Garden Nasturtium – Tropaeolum magus – has a very spicy taste and is a lot like water cress with a siginificant amount of pepper added. Given that it is often a weed in temperate gardens it can be overlooked as an interesting culinary experience.
The crunchy flowers eaten whole really do taste pretty good in a salad or added to a bowl of blander leaves like lettuce etc. And the nasturtium leaves can be used to make really tasty parcels when used like a vine leaf to wrap other items inside them – e.g. they can be used to make an excellent tapas item.
It is a water lover and I have found tends to grow bigger and better usable edible leaves and flowers in a cooler climate – however they love direct sun and thrive on heat as well as long as they get the water at their roots.
They form a low growing scrambling plant that will flower and self seed easily.
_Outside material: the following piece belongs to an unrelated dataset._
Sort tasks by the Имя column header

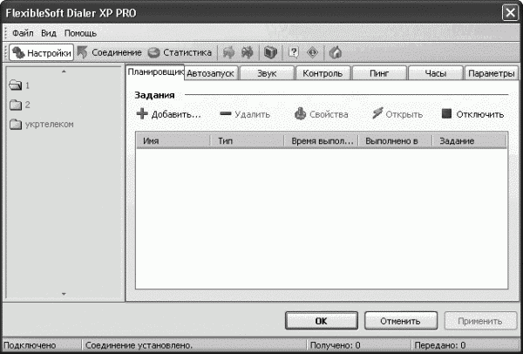pyautogui.click(x=173, y=140)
They can spread extensively through a fertile well mulched soil but usually tend to stay at surface level so they are easy to move around or remove entirely if they get out of hand.
The flowers of various colour seem to pretty much taste the same whether they are dark or light.
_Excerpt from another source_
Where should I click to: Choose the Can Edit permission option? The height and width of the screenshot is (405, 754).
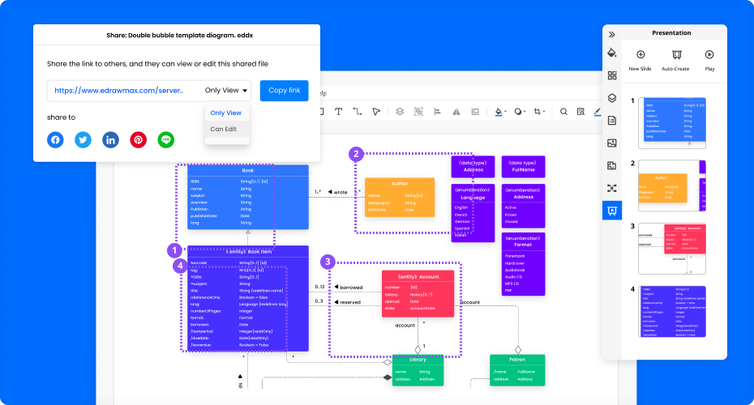[224, 129]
Majus tends to die off in winter as it is an annual – but can last longer if the conditions are good.
The seed is quite large and easy to collect from the pods that form.
http://en.wikipedia.org/wiki/Tropaeolum_majus
The Tropaeolum Genus is quite huge and varied and has a lot of really unusual plants in it – many of which are edible.
http://en.wikipedia.org/wiki/Tropaeolum
I would guess that it has the common name of ‘Nasturtium’ due to it’s taste connection and culinary similarity to Water Cress which bears the Genus name of Nasturtium.